# Upconversion Expectations



## yourgrandma (Oct 29, 2007)

So with my projector on the way (Optoma HD70) and having still not upgraded any of my sources to HD, I'm going to be relying on my Denon DVD-1920 to provide me with the best picture quality in this house. I'm just wondering what sort of improvement I can expect. I don't really know the specifics of how the up conversion works (I have a few ideas on how I would do it), and I've never seen a side by side comparison. 

The question really is how much better will my picture be than our other PJ (a Sharp 480p DLP) with the Denon dvd-2900?

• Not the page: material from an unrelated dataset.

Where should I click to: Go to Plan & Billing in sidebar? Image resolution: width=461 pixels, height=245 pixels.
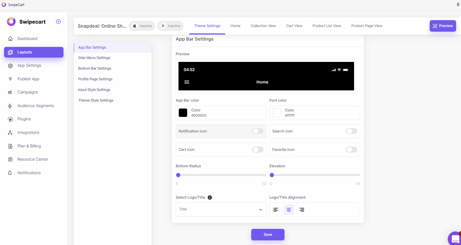pyautogui.click(x=29, y=146)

I think it would be really interesting to see if anyone could come up with a couple of screen shots that showed a visible difference.:scratch:


----------



## Mike P. (Apr 6, 2007)

The Denon DVD-1920 will upconvert to 720P which is the native resolution of the Optoma HD70. The difference between 480P and upconverted 720P is like night and day. You are in for a treat!


----------



## yourgrandma (Oct 29, 2007)

Saweet! I'm very excited. Thanks, now I won't be able to sleep till it arrives and I blame you.:foottap::daydream::mooooh::yay::joke::jump::jiggy:


----------



## Mike P. (Apr 6, 2007)

Make sure you post your impressions when you get it all set up. Happy waiting!


----------



## yourgrandma (Oct 29, 2007)

I surely will. Knowing myself, I won't be able to shut up. I just noticed just how aweful my tv looks. Every angled line looks like a flight of stairs. I need to order my component cables and I'll be ready for business. Well, setup anyway.


----------